» Your assignment: Restate verbatim the span of lines below between the line with "Drak (149, 1102)" and the line with "DOMOV (138, 399)", including those two lines, and only that span.

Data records
+ + +

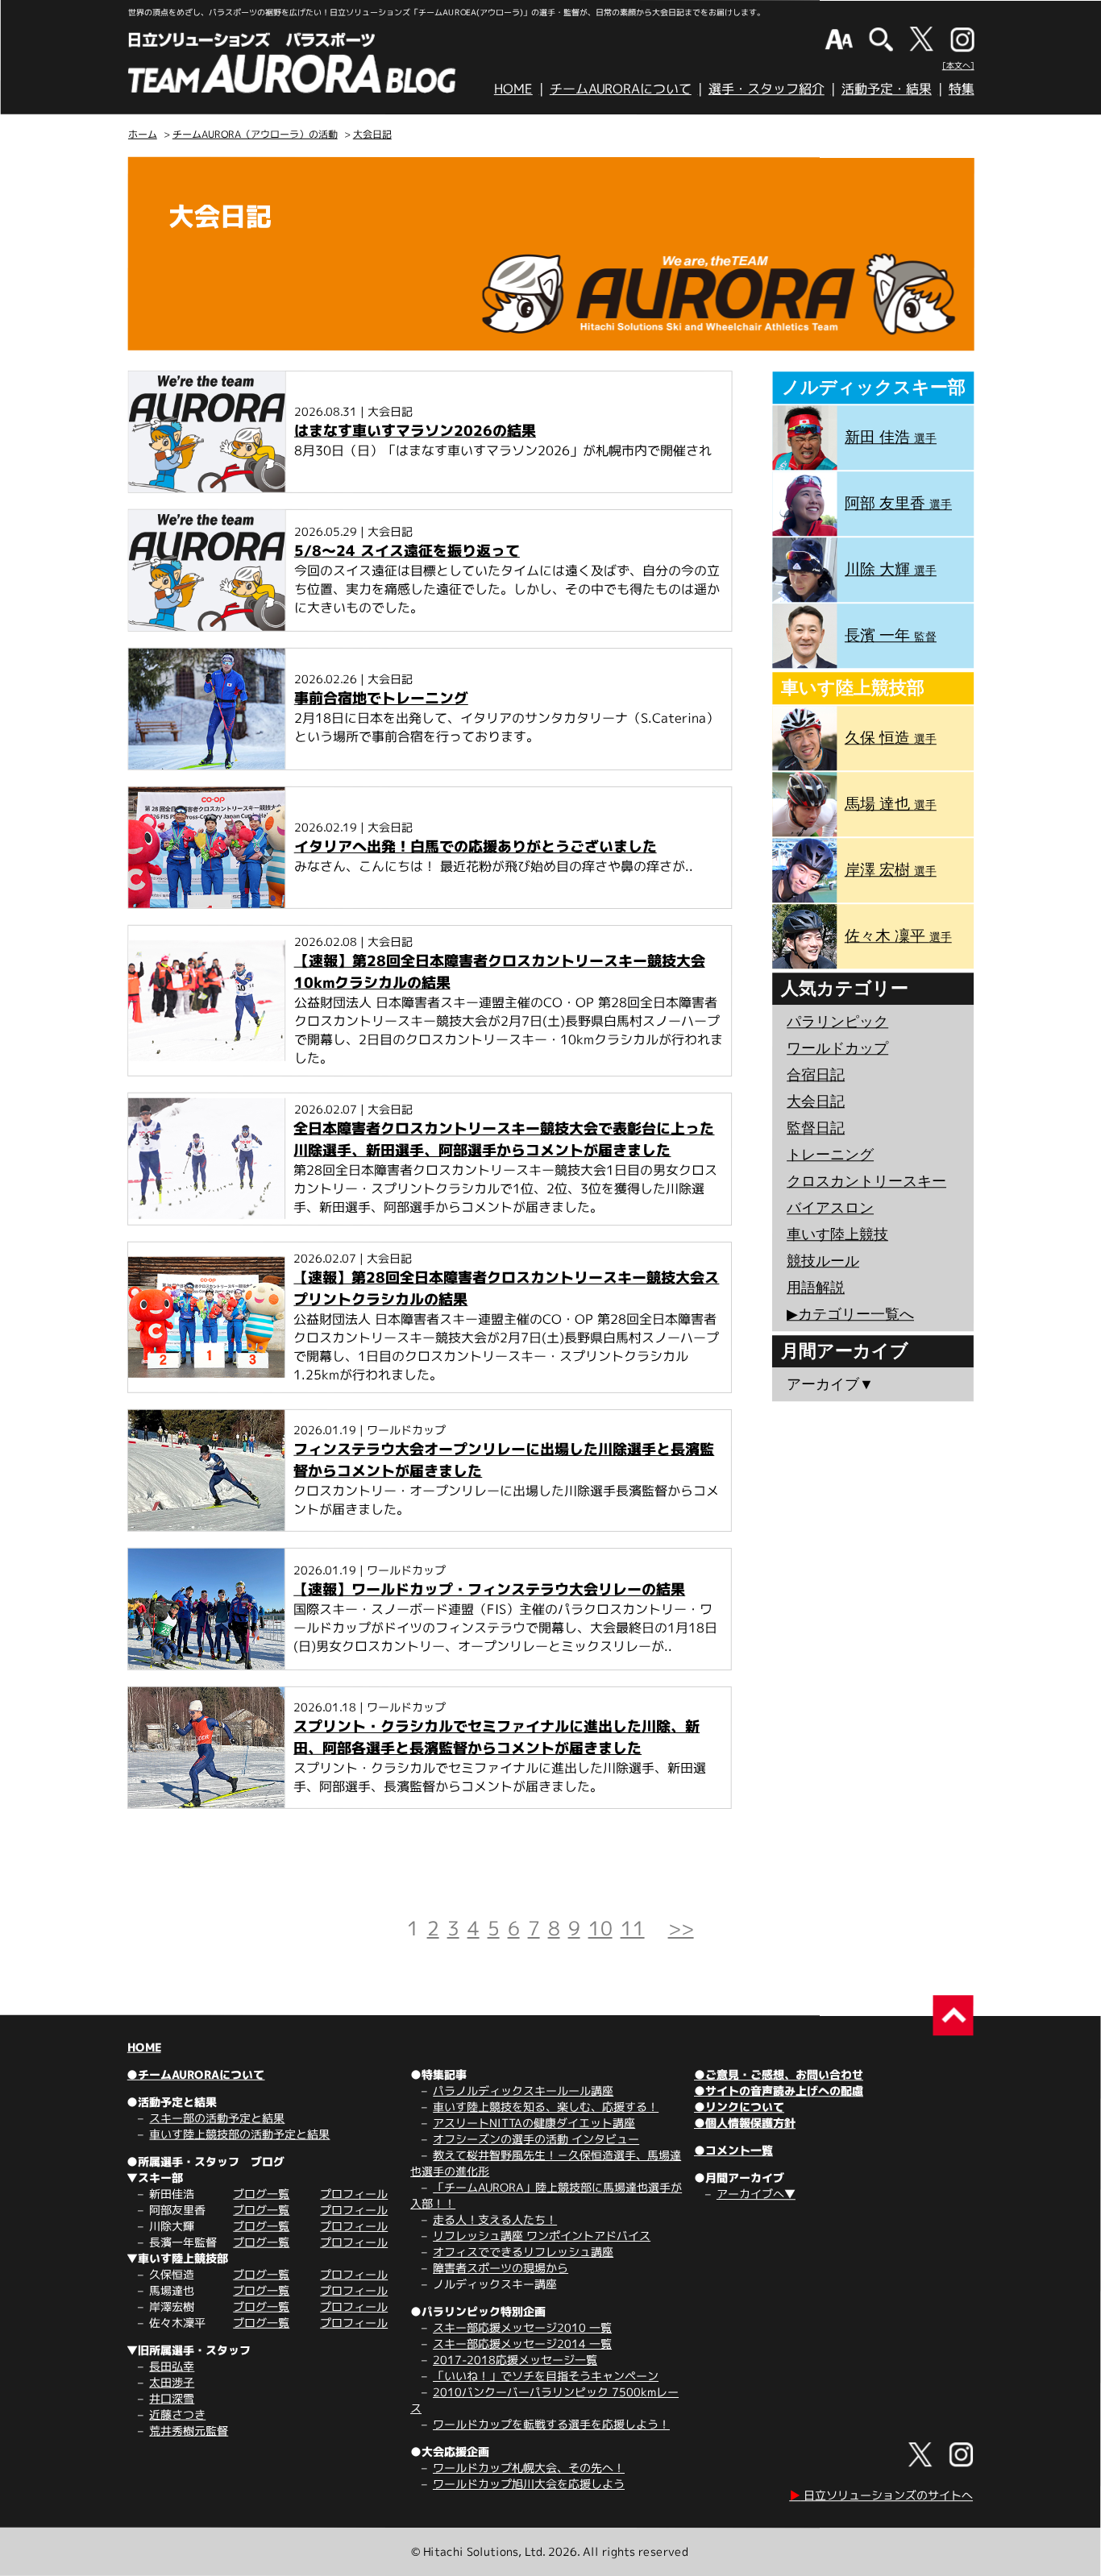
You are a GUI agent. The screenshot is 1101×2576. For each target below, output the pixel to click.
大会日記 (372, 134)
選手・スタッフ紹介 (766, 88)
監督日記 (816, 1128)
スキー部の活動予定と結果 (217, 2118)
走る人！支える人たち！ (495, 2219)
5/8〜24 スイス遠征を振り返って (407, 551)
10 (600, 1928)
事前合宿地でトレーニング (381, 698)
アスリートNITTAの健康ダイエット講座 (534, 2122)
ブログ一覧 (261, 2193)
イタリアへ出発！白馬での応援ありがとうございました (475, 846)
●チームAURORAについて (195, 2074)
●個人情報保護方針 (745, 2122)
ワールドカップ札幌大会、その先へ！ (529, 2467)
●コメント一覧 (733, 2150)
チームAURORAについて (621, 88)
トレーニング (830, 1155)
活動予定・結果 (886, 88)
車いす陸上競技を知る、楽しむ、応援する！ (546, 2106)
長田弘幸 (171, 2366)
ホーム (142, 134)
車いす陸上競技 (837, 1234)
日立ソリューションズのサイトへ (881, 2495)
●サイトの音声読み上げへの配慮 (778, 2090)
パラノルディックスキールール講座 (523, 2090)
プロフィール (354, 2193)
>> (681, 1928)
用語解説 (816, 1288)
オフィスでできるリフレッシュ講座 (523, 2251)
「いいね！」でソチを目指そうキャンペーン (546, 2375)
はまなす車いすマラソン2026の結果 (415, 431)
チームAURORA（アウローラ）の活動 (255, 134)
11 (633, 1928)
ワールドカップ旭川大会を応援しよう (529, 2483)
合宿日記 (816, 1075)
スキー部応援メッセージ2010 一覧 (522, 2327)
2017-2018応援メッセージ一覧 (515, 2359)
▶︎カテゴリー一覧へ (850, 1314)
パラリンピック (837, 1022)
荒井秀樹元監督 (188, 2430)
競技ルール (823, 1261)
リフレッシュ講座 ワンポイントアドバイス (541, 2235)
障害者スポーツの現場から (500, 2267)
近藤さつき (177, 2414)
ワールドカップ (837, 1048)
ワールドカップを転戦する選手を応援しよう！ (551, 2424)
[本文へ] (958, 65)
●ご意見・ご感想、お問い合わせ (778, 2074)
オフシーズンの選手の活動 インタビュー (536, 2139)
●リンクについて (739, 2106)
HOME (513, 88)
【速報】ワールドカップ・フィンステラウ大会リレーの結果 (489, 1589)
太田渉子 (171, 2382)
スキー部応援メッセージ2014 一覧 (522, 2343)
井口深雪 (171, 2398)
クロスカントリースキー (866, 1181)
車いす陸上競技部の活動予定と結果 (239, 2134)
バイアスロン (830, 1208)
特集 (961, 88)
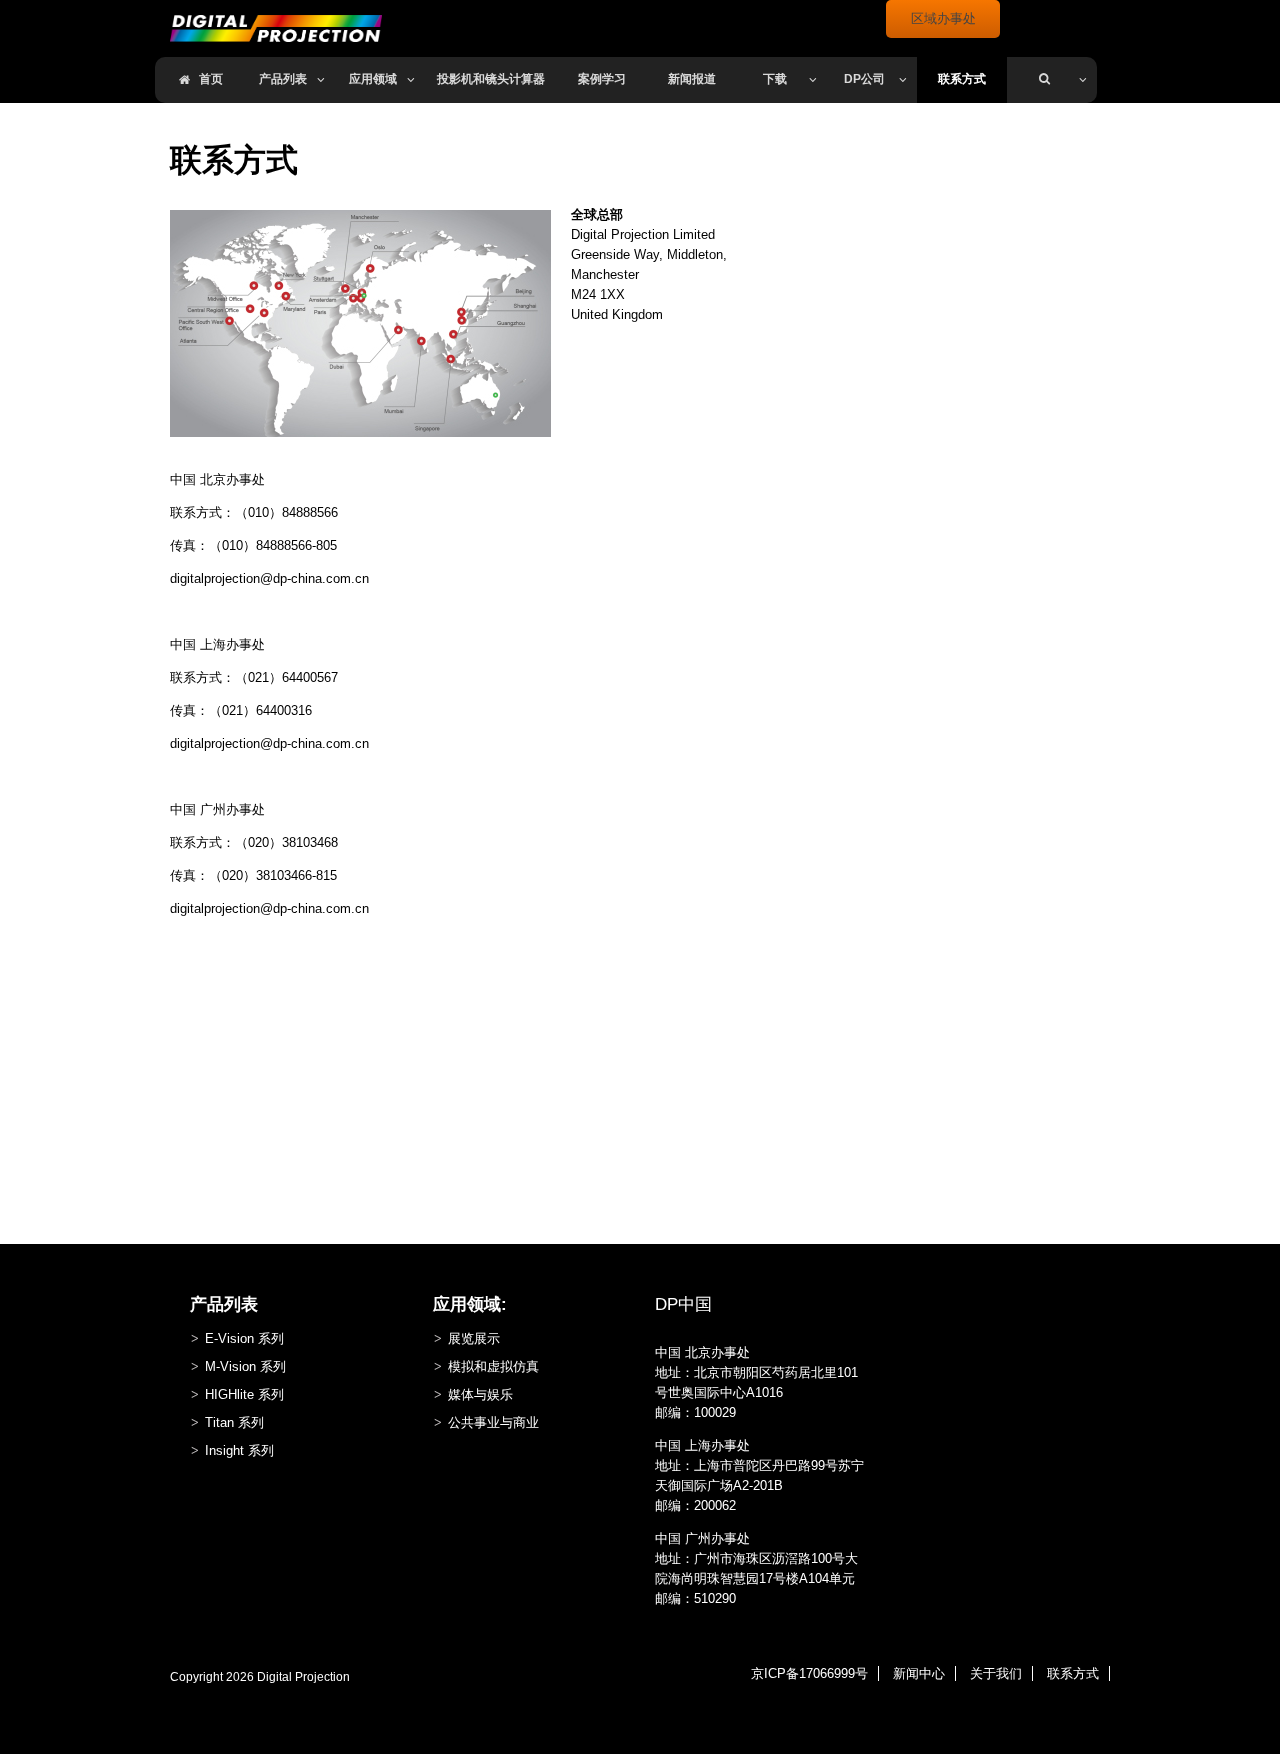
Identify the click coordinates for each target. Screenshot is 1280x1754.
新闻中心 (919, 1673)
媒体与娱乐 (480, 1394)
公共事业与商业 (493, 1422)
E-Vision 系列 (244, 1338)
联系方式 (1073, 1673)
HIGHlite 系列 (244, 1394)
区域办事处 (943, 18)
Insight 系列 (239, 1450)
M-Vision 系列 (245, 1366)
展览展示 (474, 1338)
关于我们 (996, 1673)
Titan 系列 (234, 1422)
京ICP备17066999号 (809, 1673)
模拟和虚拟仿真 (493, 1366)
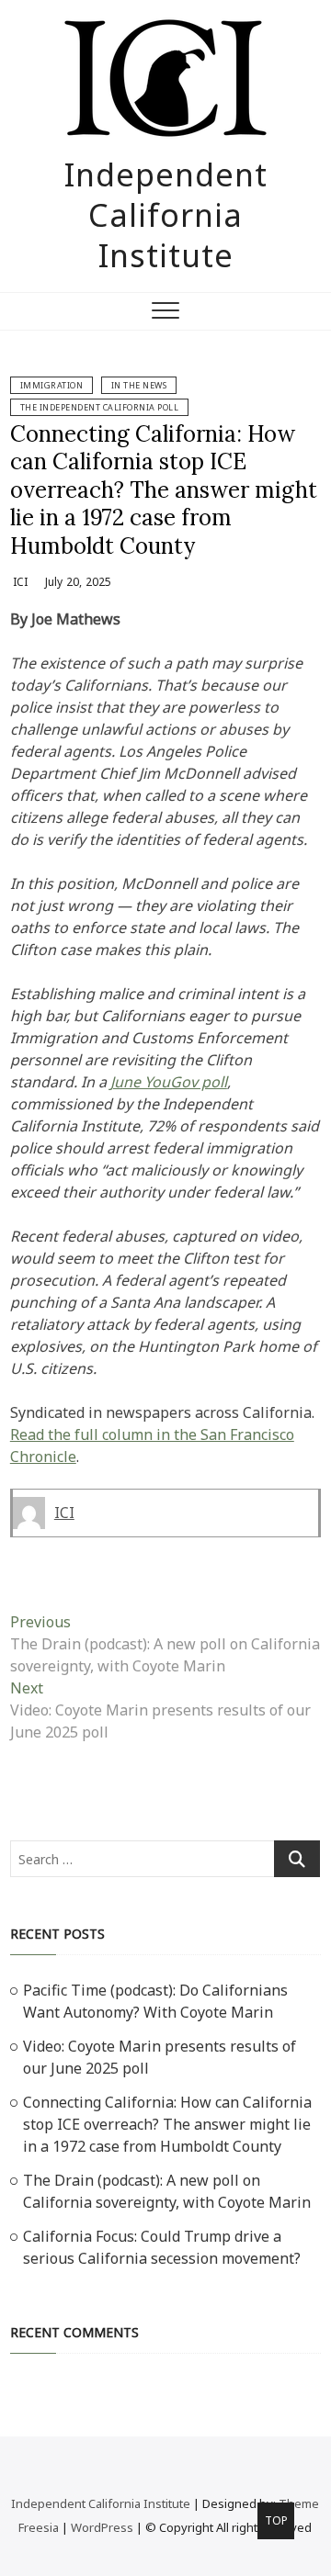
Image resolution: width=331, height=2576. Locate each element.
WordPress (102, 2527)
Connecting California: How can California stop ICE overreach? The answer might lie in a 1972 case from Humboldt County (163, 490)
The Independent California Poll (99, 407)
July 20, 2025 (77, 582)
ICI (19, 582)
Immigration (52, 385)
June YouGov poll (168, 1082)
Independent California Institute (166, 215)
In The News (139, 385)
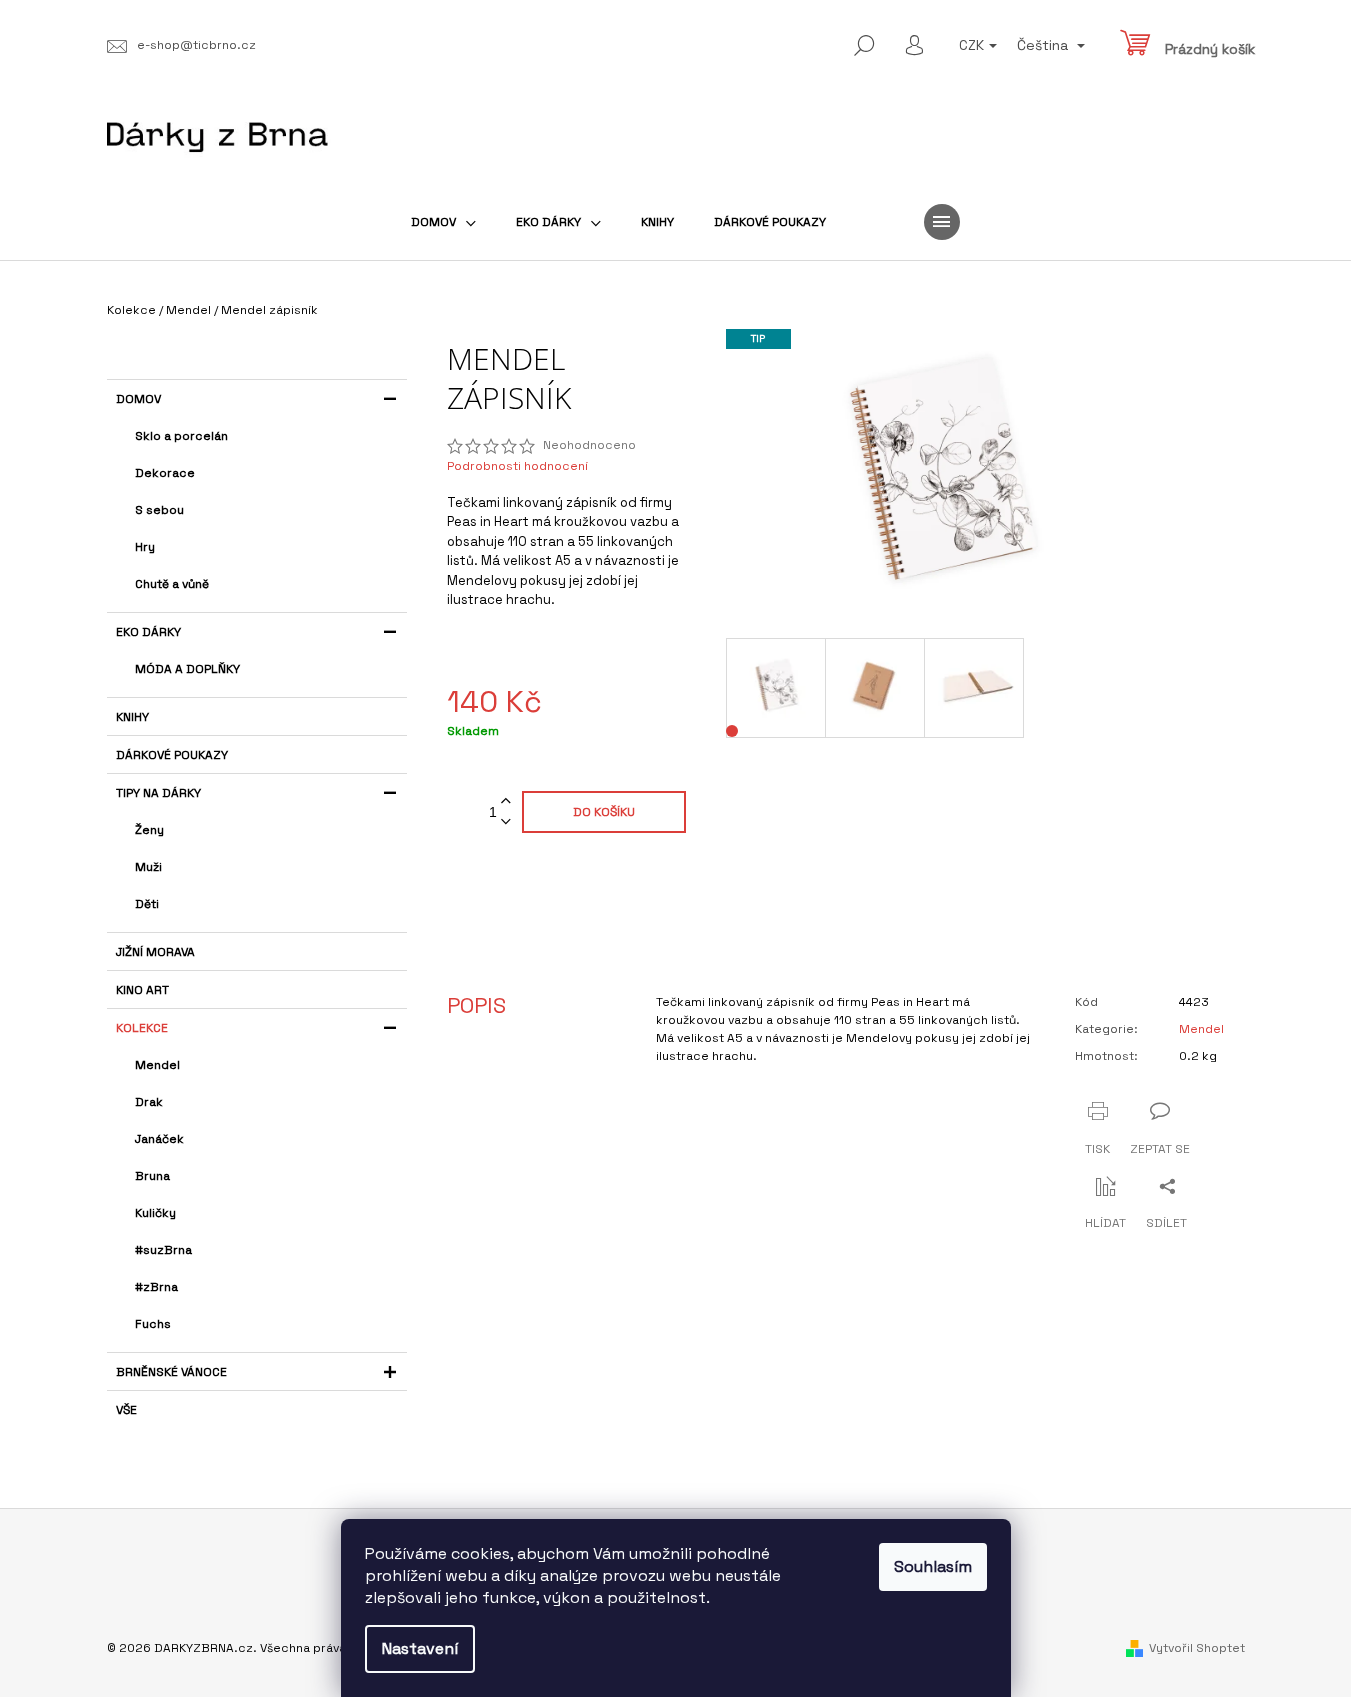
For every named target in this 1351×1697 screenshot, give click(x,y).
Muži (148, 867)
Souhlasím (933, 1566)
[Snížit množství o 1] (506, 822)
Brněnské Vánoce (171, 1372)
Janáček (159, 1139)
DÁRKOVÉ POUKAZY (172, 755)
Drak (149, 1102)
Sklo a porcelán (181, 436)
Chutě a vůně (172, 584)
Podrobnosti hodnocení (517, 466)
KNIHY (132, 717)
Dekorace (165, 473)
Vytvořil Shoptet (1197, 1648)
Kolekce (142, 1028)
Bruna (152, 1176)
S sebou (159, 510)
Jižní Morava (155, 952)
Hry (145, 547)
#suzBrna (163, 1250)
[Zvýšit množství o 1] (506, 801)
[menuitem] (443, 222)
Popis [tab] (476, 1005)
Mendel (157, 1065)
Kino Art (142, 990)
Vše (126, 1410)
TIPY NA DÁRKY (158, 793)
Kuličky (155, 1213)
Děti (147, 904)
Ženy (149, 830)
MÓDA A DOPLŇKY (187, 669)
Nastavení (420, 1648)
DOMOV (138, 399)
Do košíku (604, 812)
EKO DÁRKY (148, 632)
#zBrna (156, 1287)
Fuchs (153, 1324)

+ + +

» Response below:
Drak (149, 1102)
Sklo a porcelán (181, 436)
Chutě a vůně (172, 584)
Podrobnosti hodnocení (517, 466)
KNIHY (132, 717)
Dekorace (165, 473)
Vytvořil Shoptet (1197, 1648)
Kolekce (142, 1028)
Bruna (152, 1176)
S sebou (159, 510)
Jižní Morava (155, 952)
Hry (145, 547)
#suzBrna (163, 1250)
[Zvýšit množství o 1] (506, 801)
[menuitem] (443, 222)
Popis [tab] (476, 1005)
Mendel (157, 1065)
Kino Art (142, 990)
Vše (126, 1410)
TIPY NA DÁRKY (158, 793)
Kuličky (155, 1213)
Děti (147, 904)
Ženy (149, 830)
MÓDA A DOPLŇKY (187, 669)
Nastavení (420, 1648)
DOMOV (138, 399)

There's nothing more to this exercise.